BackBox bolsters network automation platform with zero-trust tools

BackBox today announced it has incorporated zero-trust capabilities into its network automation platform that will enable network operators to automate security actions including privileged access and vulnerability management.

The vendor set out to simplify and tailor zero-trust technologies to network teams, calling its approach “zero trust network operations” (ZTNO). As part of the BackBox Network Automation Platform, ZTNO is designed to help network operators address complex security requirements with actionable insights. The new release includes upgrades to the platform’s privileged access management (PAM), network vulnerability management (NVM), and search capabilities.

ZTNO will enable network operations teams to automate specific security tasks at the network layer. It aligns “NetOps with Zero Trust principles in a user-friendly, efficient, and comprehensive manner,” said BackBox CEO Andrew Kahl in a statement.

ZTNO is designed to comply with the zero trust architecture (ZTA), which is a “trust but verify” approach to cybersecurity that government agencies and their contractors must follow by September 2024. ZTA “helps agencies build zero trust principles into industrial and enterprise infrastructure and workflows” by treating all “networks and traffic as potential threats,” according to the U.S. General Services Administration (GSA).

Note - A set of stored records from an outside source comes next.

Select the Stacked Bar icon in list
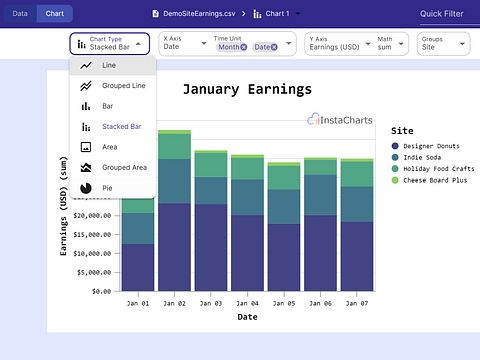The image size is (480, 360). click(86, 127)
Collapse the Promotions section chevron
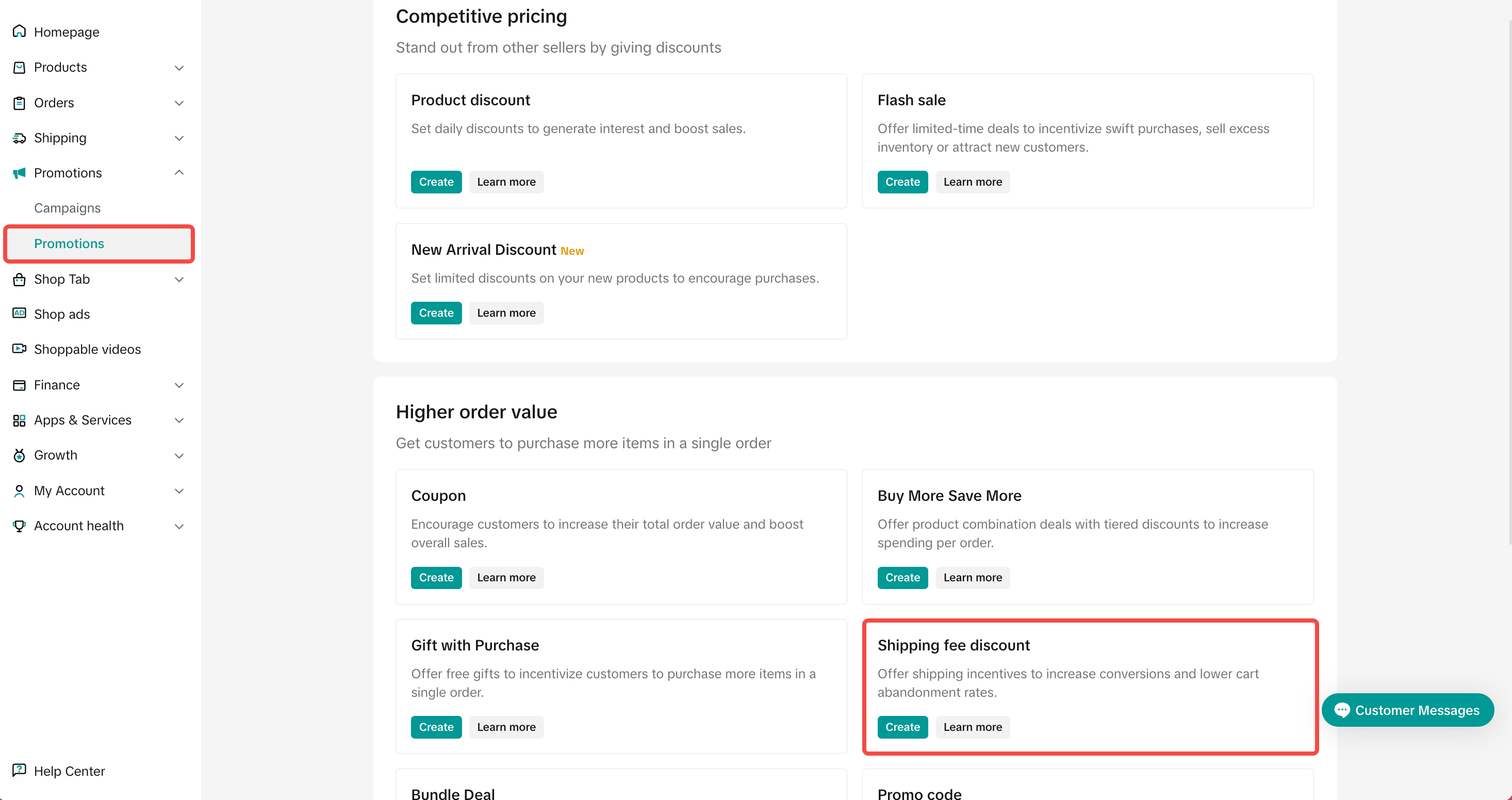1512x800 pixels. coord(179,173)
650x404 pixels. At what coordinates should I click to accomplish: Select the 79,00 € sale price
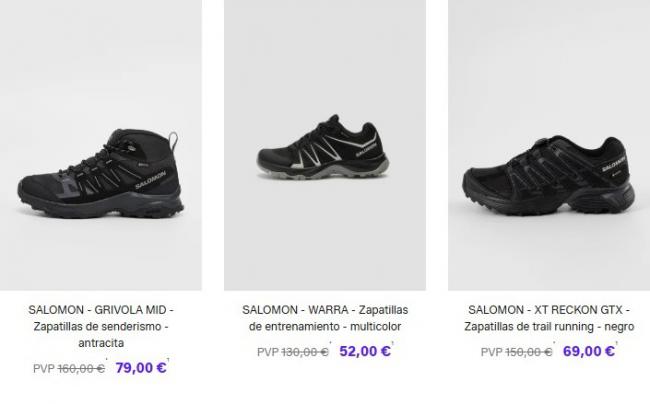pos(141,368)
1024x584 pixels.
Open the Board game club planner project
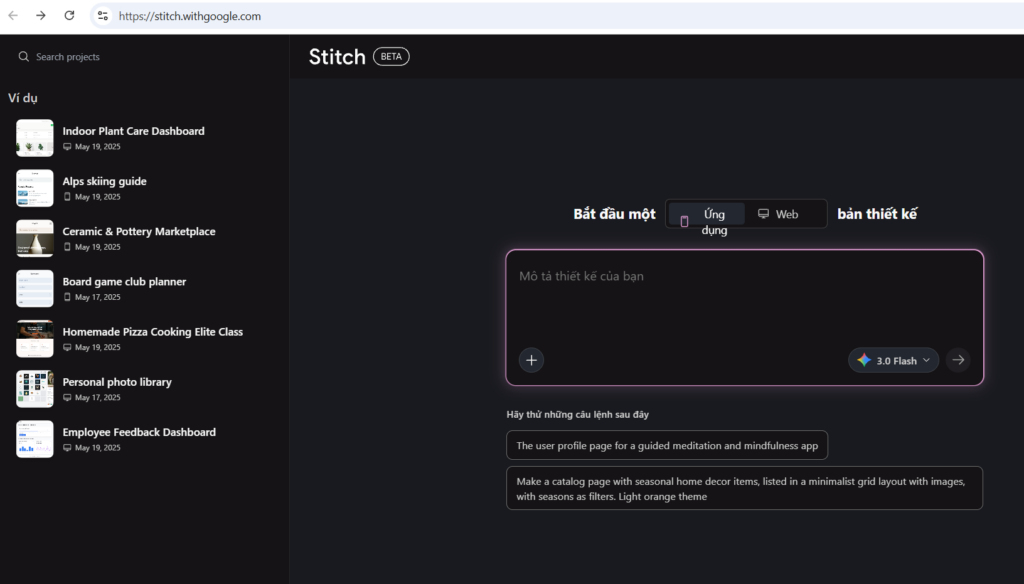pyautogui.click(x=123, y=281)
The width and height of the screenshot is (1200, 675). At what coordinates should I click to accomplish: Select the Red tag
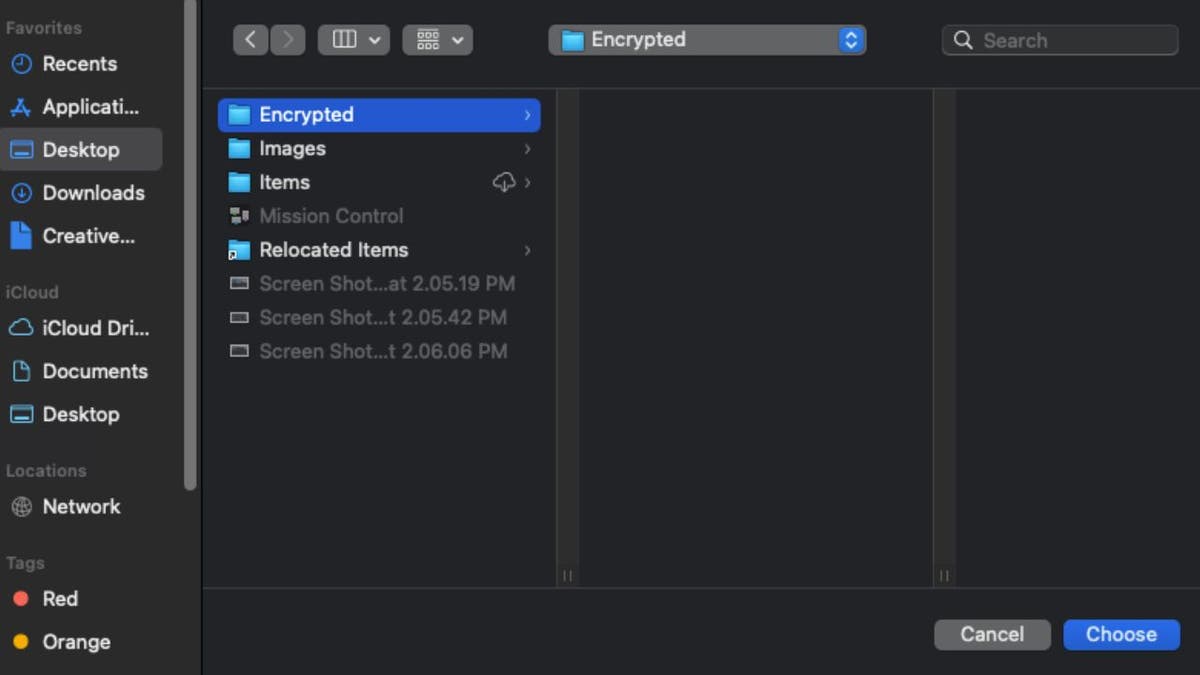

“ZTNO makes Zero Trust actionable; NetOps teams can follow the framework to create a Zero Trust NetOps environment to complement the organization’s Zero Trust Architecture,” said Josh Stephens, CTO of BackBox, in a statement. “It ensures the network remains secure without limiting a network engineer’s ability to get things done.”

BackBox says its ZTNO framework provides:

• Zero trust use cases, including privileged access management, continuous compliance on discovery, and vulnerability management and mitigation.
• Integration with a broad range of network and security devices.
• No-code automation.
• A common platform from which to manage configurations across network and security vendors and device types.
• An API-first approach to automation that can be integrated into a NetOps workflow. 

BackBox defined six pillars of ZTNO: access management, audit and control, device configuration onboarding, vulnerability management onboarding, continuous assessment, and reporting and visibility. For each pillar, BackBox provides intelligence around permissions as well as automated actions to ensure security is addressed across network management.

For instance, in terms of human operators and access management, secure access must be provided whether accessing network devices via API, WebURL, or CLI. BackBox does this by “integrating role-based access controls with credential vaults and providing a security, credentialed API.” Another example is when humans are accessing network devices, they must do so in an auditable manner. BackBox ZTNO enables this with controls to record all changes to an “immutable log,” and rollback capabilities are also possible through a centralized access point.

On the device side, BackBox provides “golden configurations” when new devices are brought onboard. ZTNO does this with policy enforcement to ensure the proper configurations, and automation reduces manual errors while speeding the process. Devices are also checked for known vulnerabilities when being onboarded. BackBox can remediate the known vulnerabilities with patches or updates. BackBox also performs continuous assessments to ensure configurations remain in compliance and to spot new vulnerabilities. And ZTNO also incorporates reporting for both network and security teams.

The growing convergence of network and security teams in itself marks an emerging best practice among businesses that recognize the benefits of increased collaboration, according to research from Enterprise Management Associates (EMA).

“We saw in the research that successful partnerships reduce security risk, drive operational efficiencies, and lead to fast resolution of problems on both the networking side and the security side,” said Shamus McGillicuddy, vice president of research at EMA.

The BackBox Network Automation Platform is a virtual appliance that can either be run on-premises or in a data center or delivered by BackBox via a software-as-a-service (SaaS) model. The software supports network and security devices from more than 180 vendors, using an API-first approach for integrating with other applications in the network operations center. The platform ships with 3,000 automations out of the box, which can be tailored to specific customer environments. The ZTNO capabilities are available now.